#### WHAT IS BEING ASKED
Find each line in the records below that contains the word "label", and copy it out.

_____

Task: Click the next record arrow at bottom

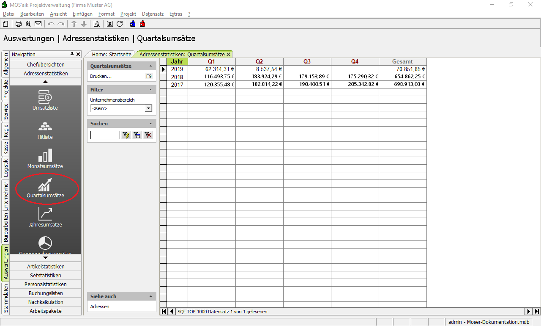Action: tap(528, 312)
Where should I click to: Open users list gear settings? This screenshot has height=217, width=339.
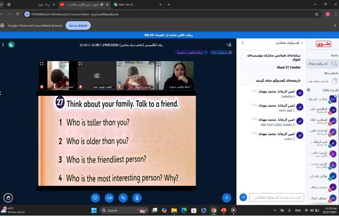pyautogui.click(x=309, y=90)
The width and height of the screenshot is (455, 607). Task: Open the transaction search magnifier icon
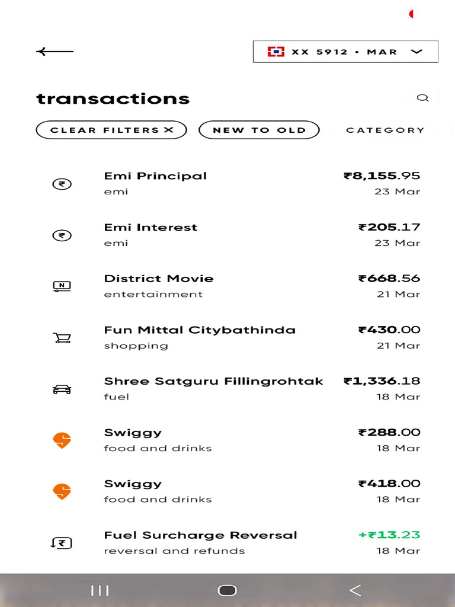(422, 98)
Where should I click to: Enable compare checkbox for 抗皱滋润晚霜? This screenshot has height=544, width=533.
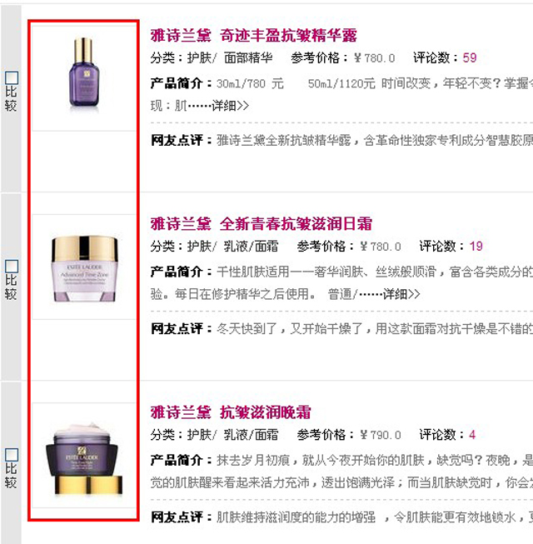12,455
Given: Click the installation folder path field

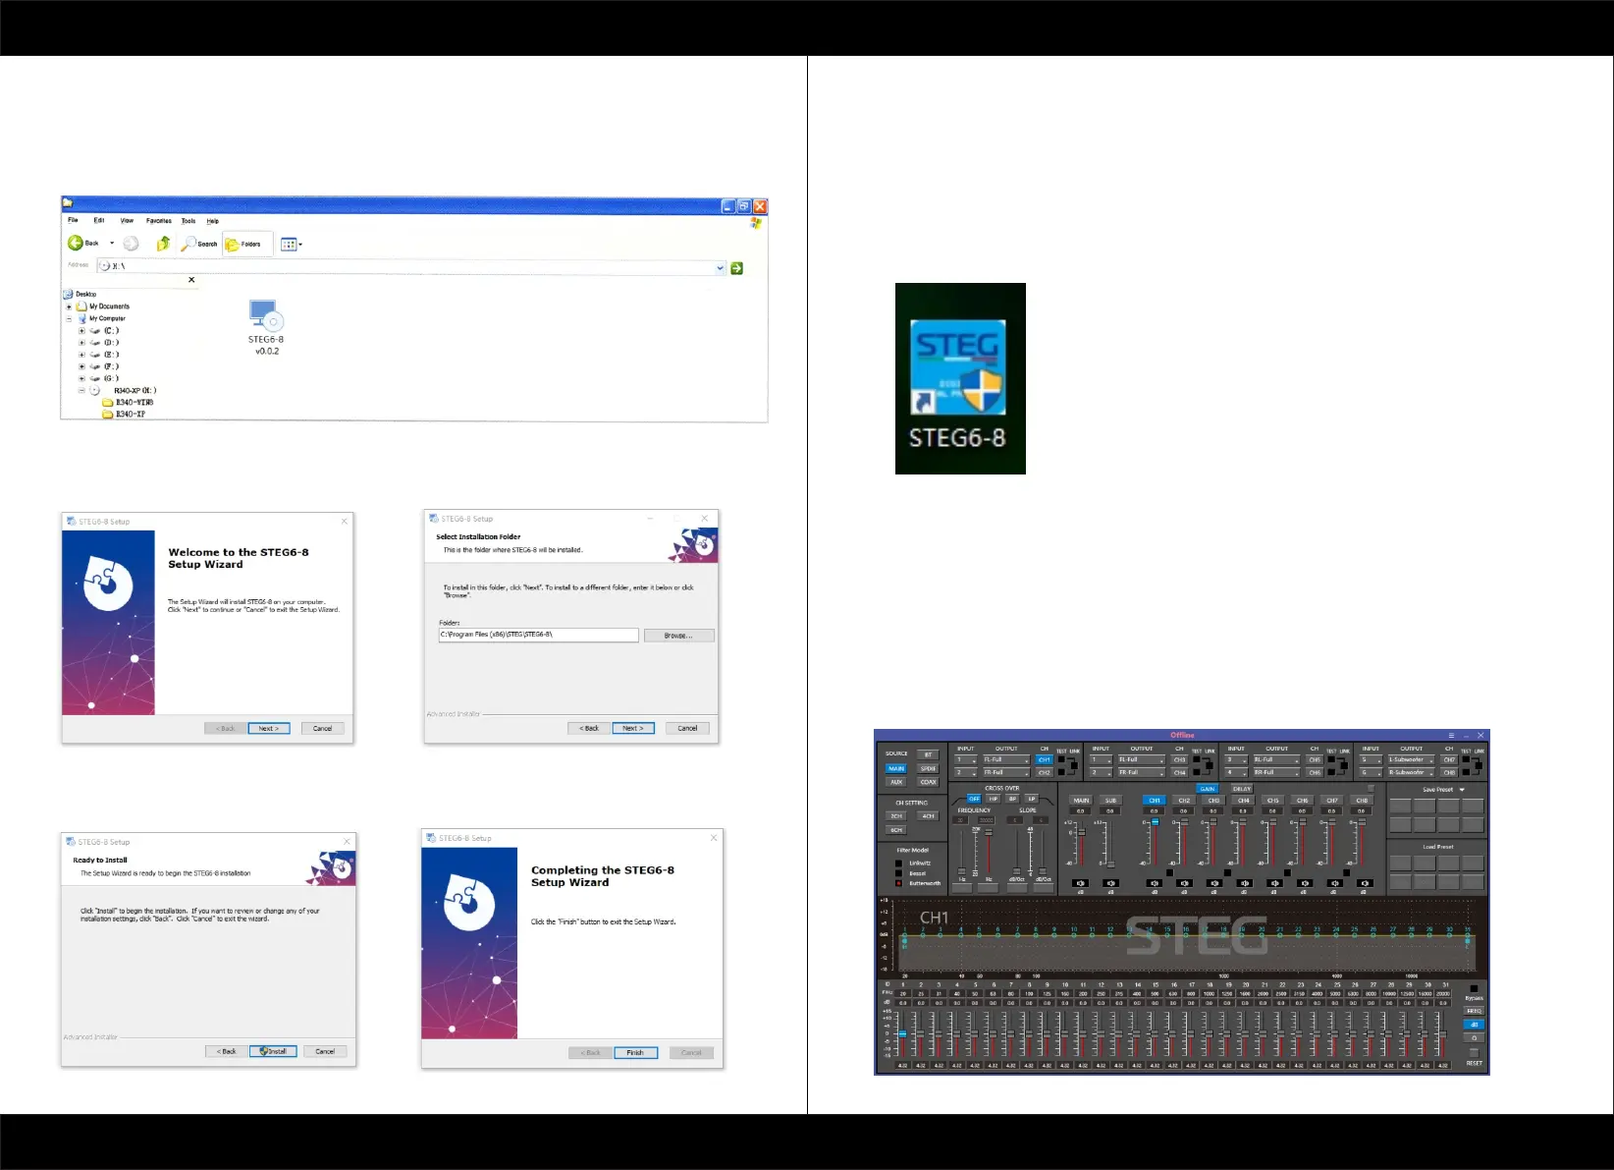Looking at the screenshot, I should pyautogui.click(x=538, y=636).
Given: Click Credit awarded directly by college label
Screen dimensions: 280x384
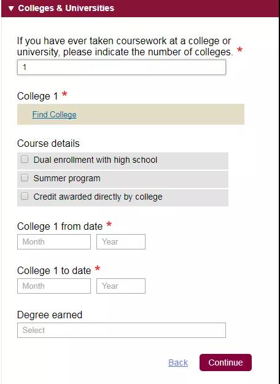Looking at the screenshot, I should point(98,197).
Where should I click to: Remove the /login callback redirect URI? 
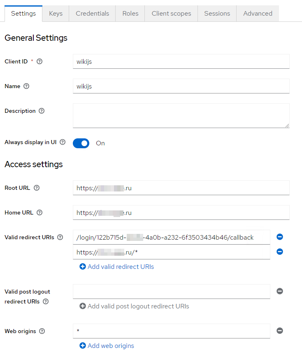280,237
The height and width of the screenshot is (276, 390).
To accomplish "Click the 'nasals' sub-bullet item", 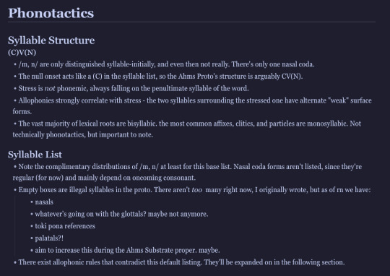I will [x=44, y=202].
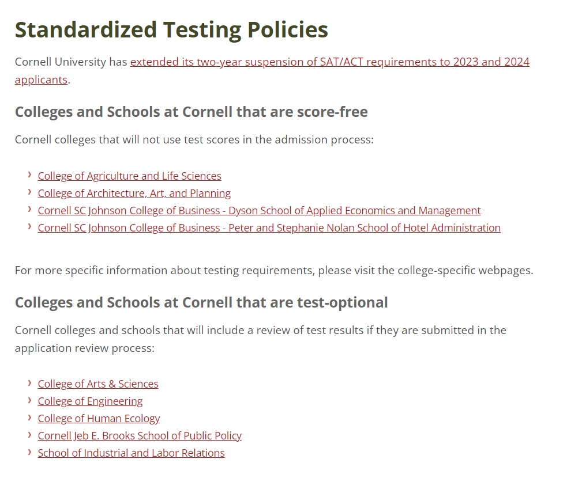This screenshot has height=478, width=567.
Task: Click chevron bullet beside College of Architecture
Action: coord(29,192)
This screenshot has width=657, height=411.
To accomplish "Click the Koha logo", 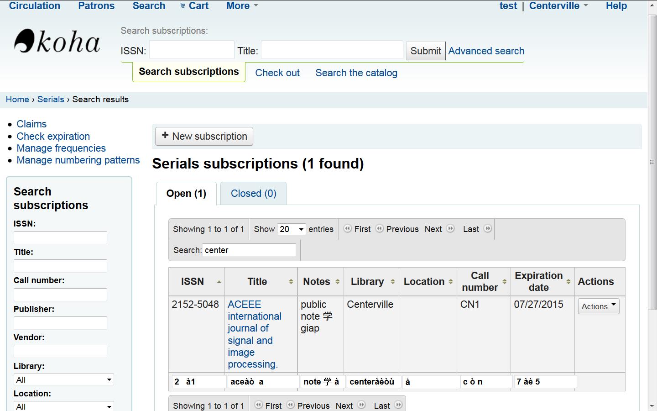I will point(57,42).
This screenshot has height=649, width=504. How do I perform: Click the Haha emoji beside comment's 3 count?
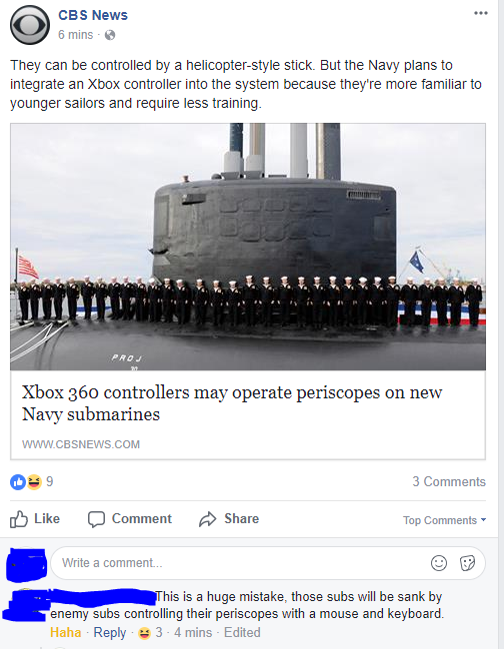coord(144,633)
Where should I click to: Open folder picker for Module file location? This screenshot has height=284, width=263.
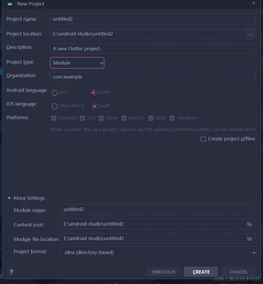tap(250, 238)
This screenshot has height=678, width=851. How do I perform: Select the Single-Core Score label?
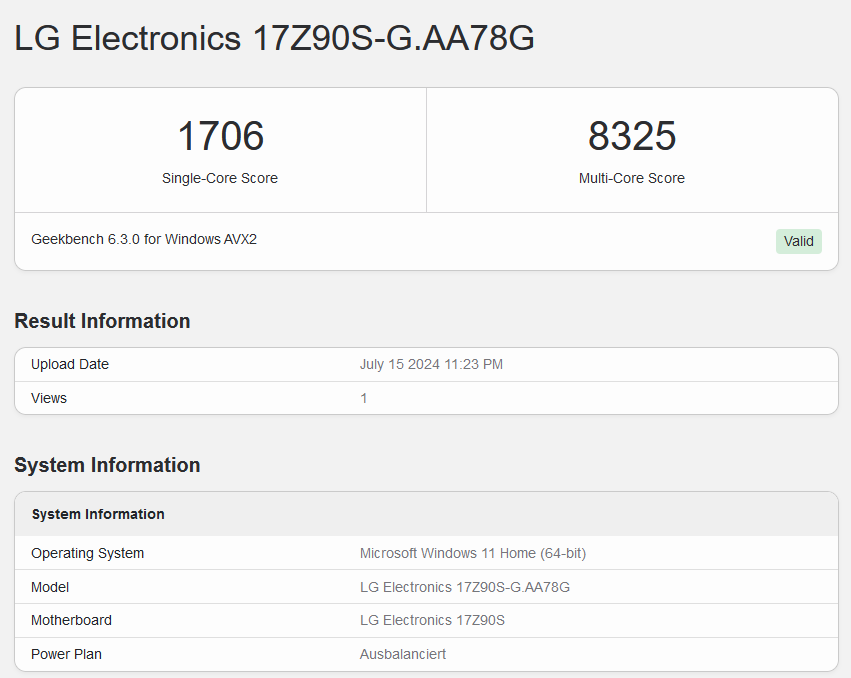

_____

#### WRITTEN ANSWER
Given: Click Credit awarded directly by college label
This screenshot has height=678, width=851. How do I perform: Select the Single-Core Score label?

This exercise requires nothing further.